■ **Work to complete**: Copy the data below word for word, starting at the line that contains "Describe the element" and ending at the line that contains "at that location.", with both of those lines included. Leave out the pictures.

■ **Source material**:
****

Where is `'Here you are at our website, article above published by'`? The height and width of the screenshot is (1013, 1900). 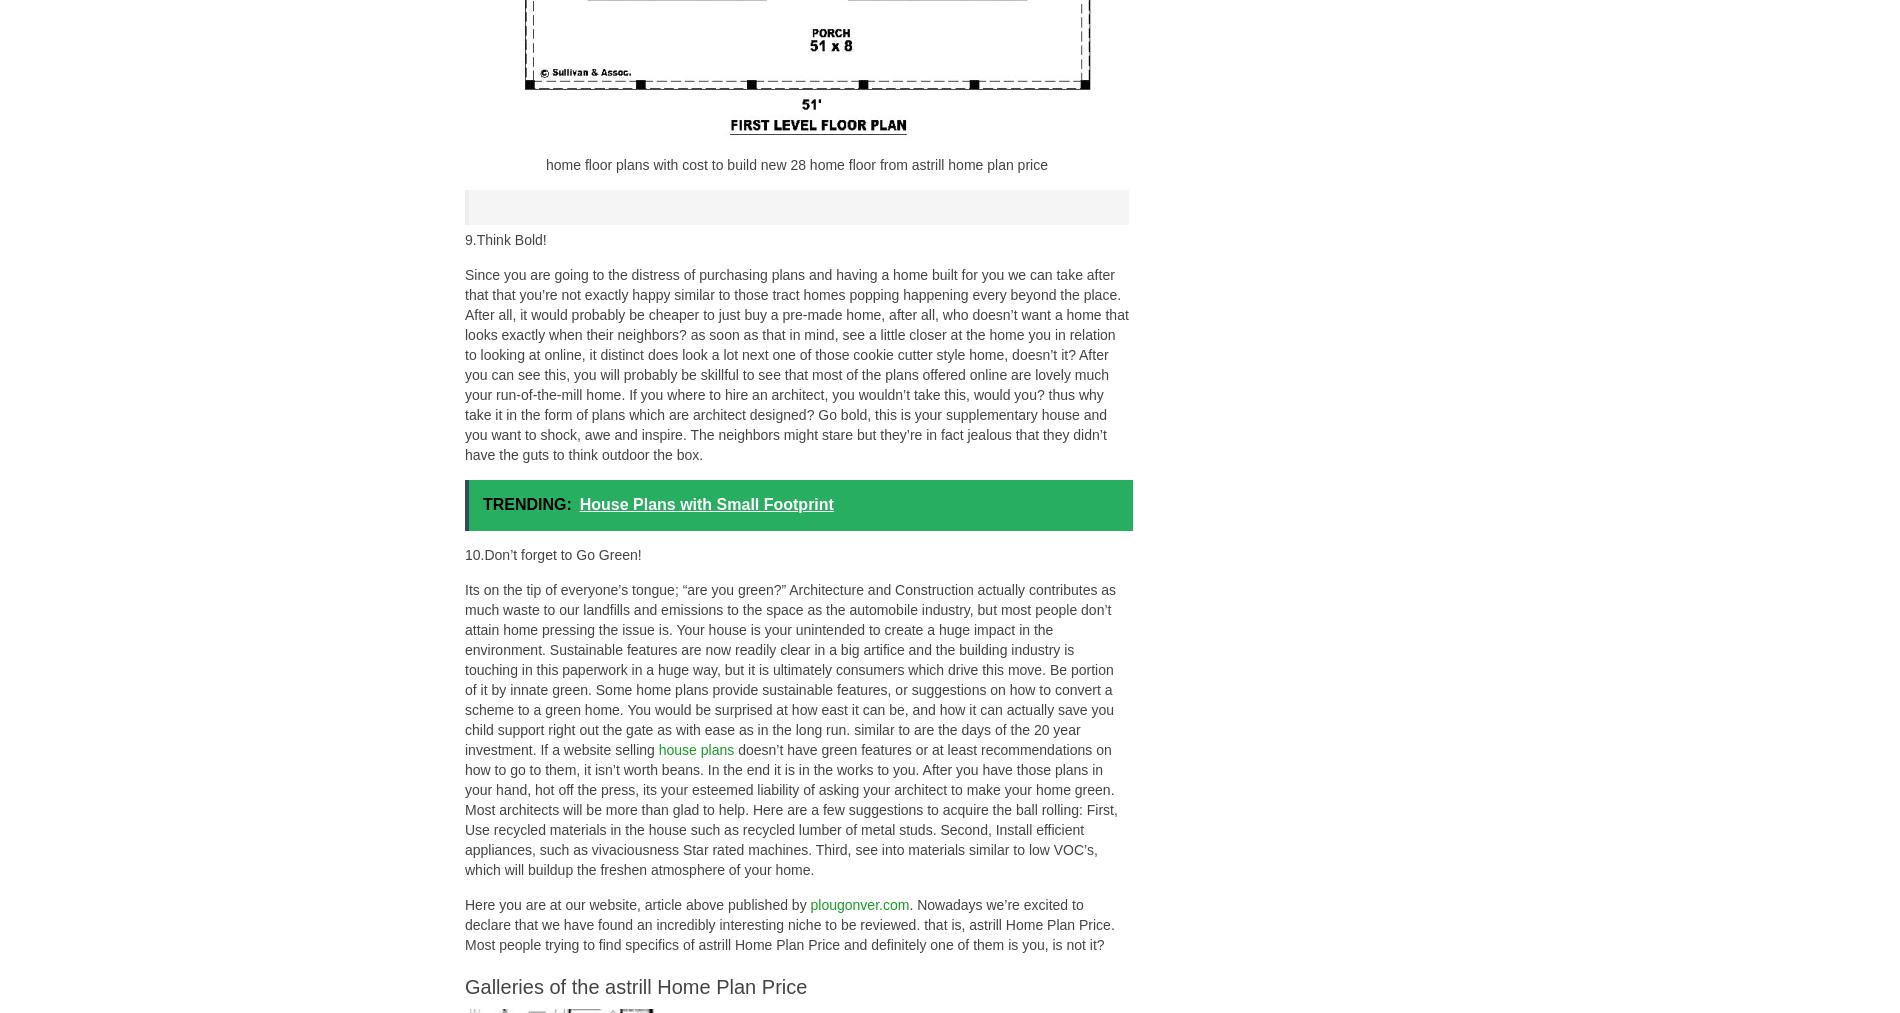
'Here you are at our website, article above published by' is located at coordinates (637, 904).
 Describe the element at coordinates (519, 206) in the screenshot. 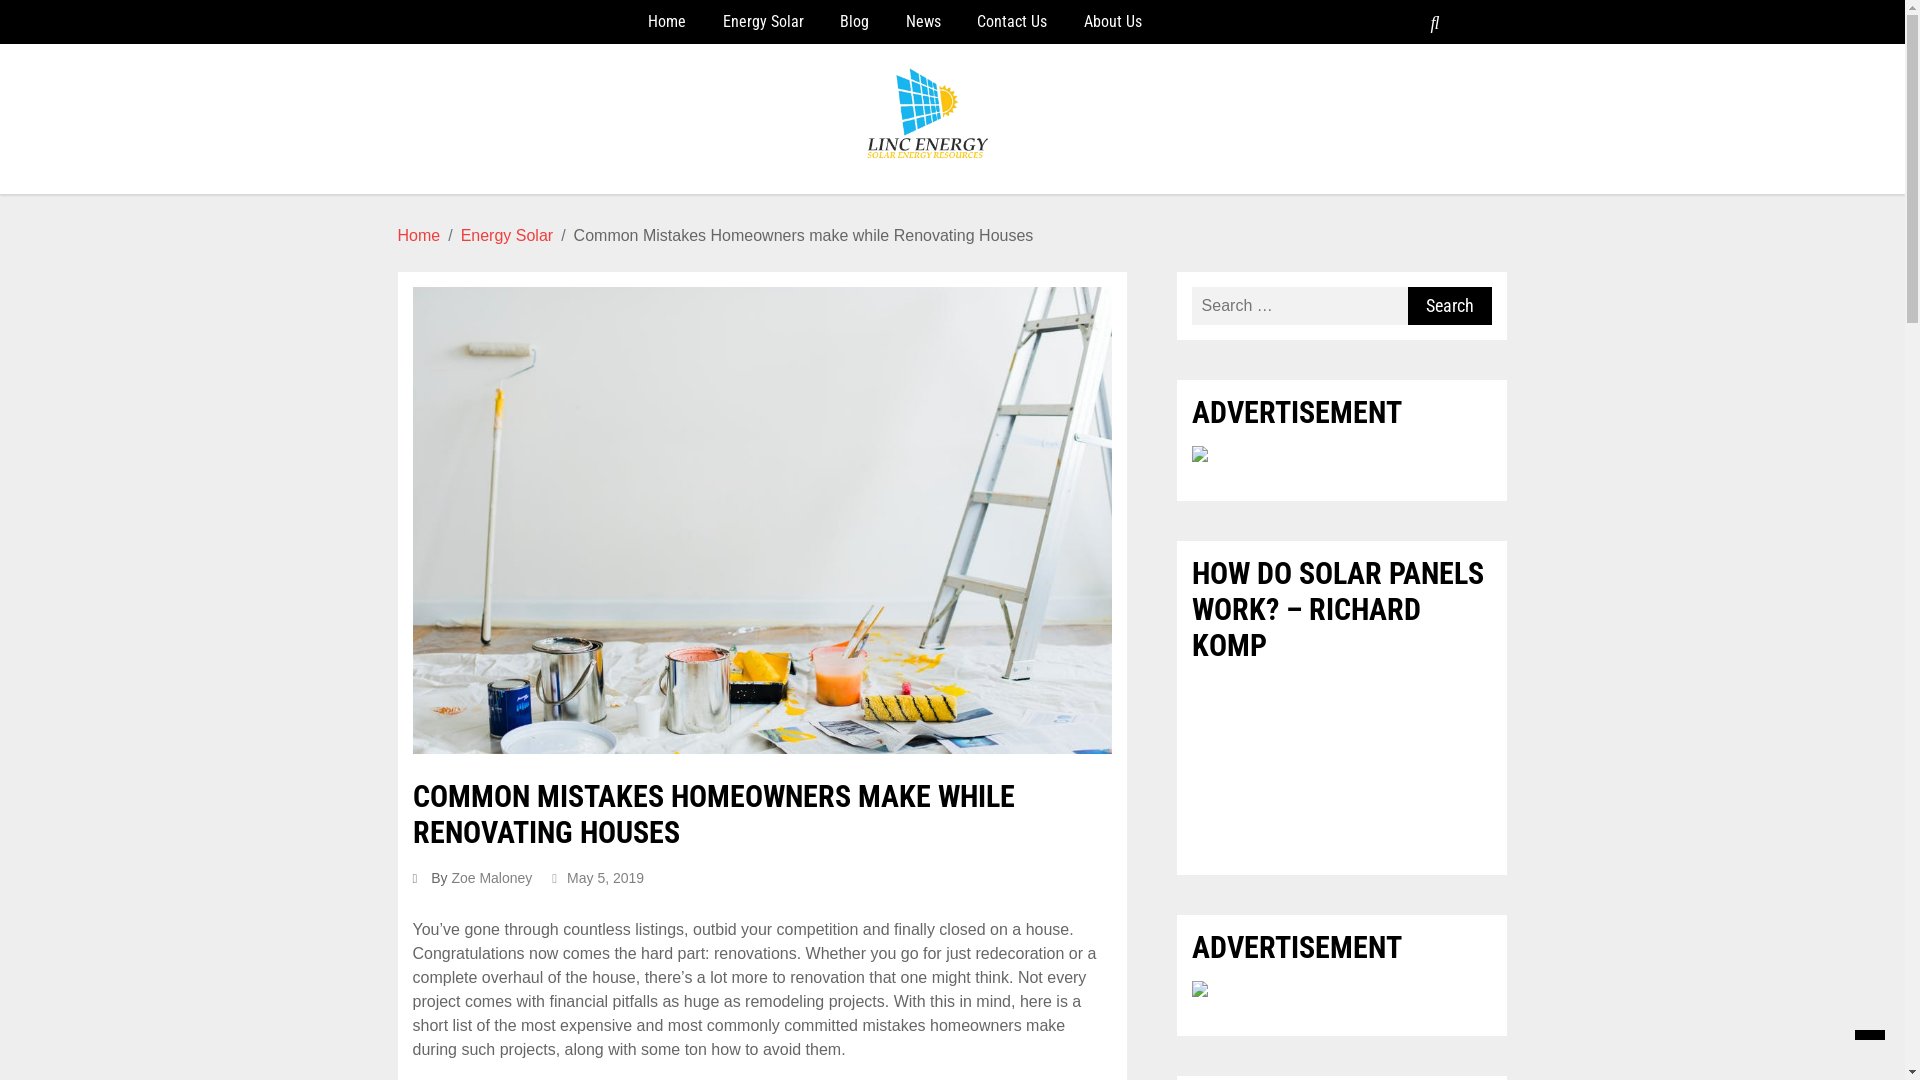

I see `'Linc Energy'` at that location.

****

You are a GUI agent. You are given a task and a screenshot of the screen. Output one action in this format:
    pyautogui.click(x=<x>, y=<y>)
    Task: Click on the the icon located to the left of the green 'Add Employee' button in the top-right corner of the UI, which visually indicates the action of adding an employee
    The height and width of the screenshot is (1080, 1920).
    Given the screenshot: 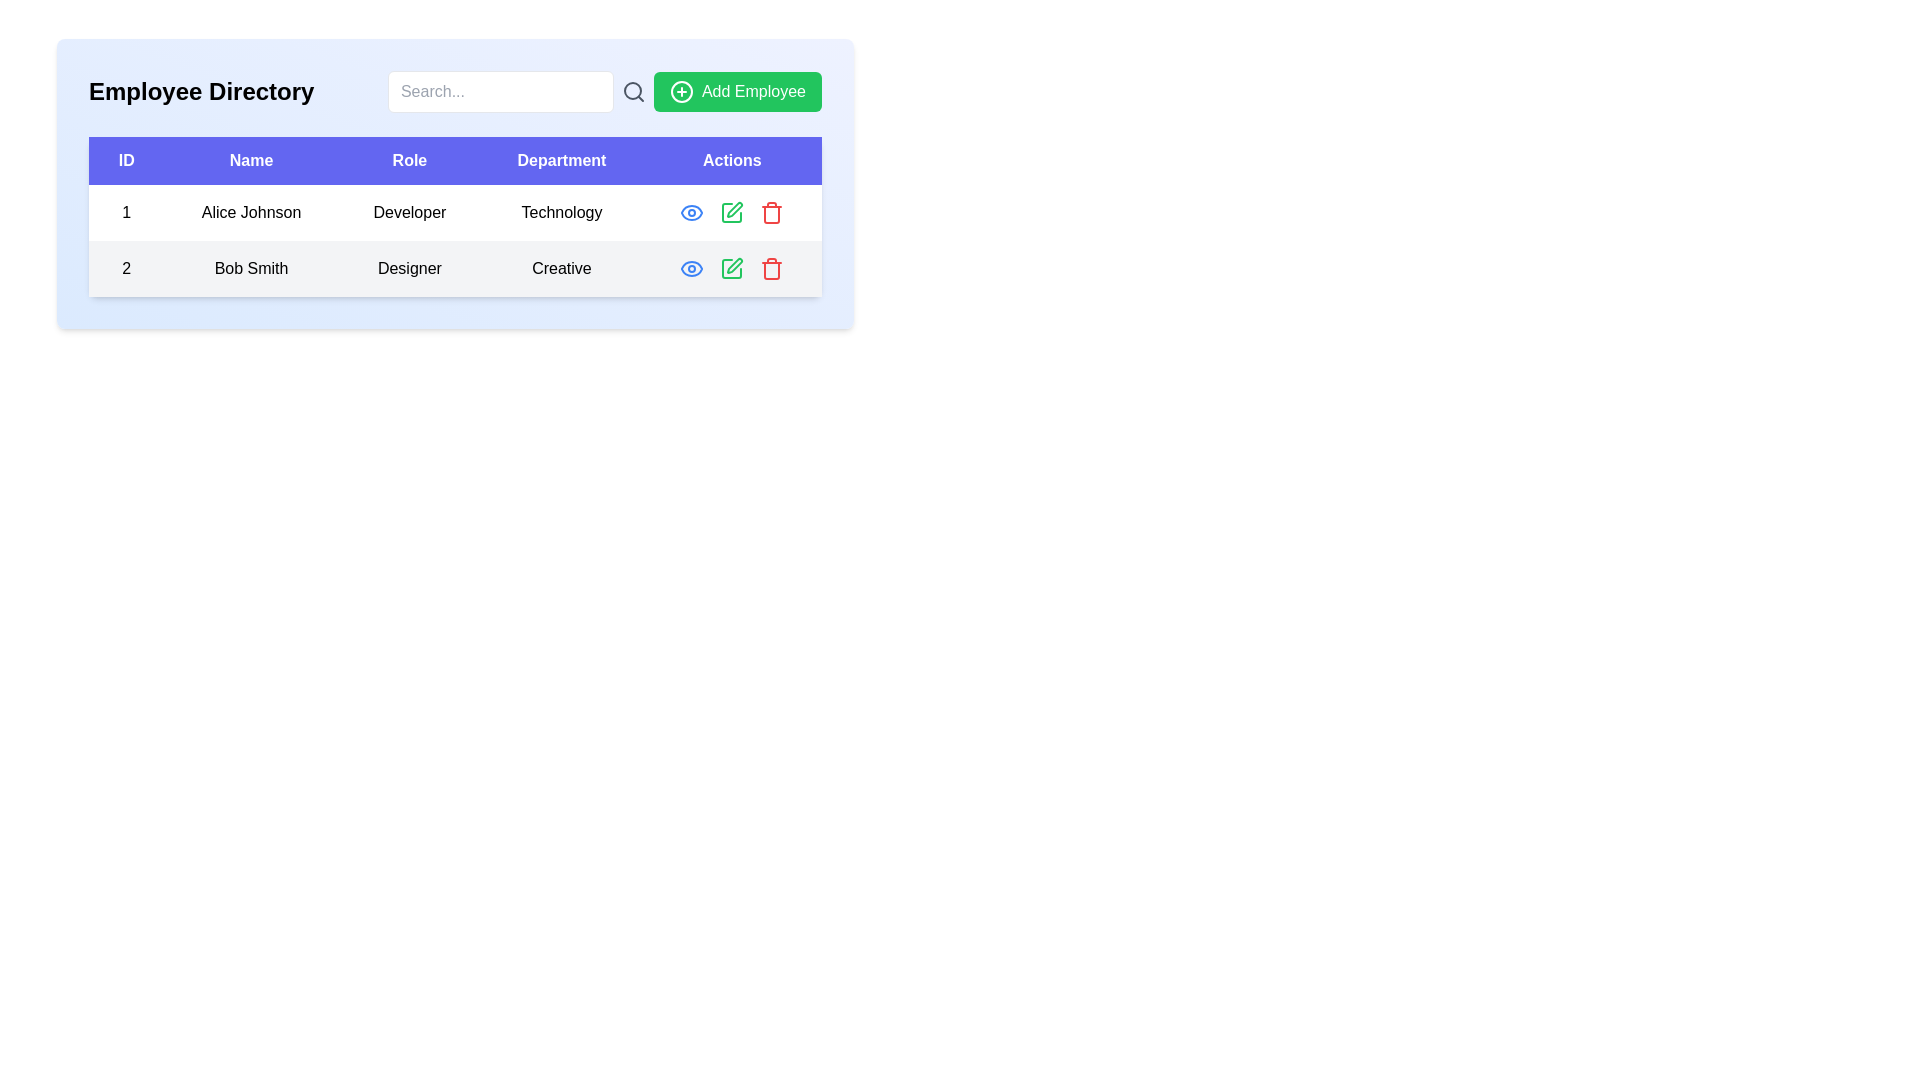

****

■ **Response to this task**:
 Describe the element at coordinates (519, 206) in the screenshot. 

I see `'Linc Energy'` at that location.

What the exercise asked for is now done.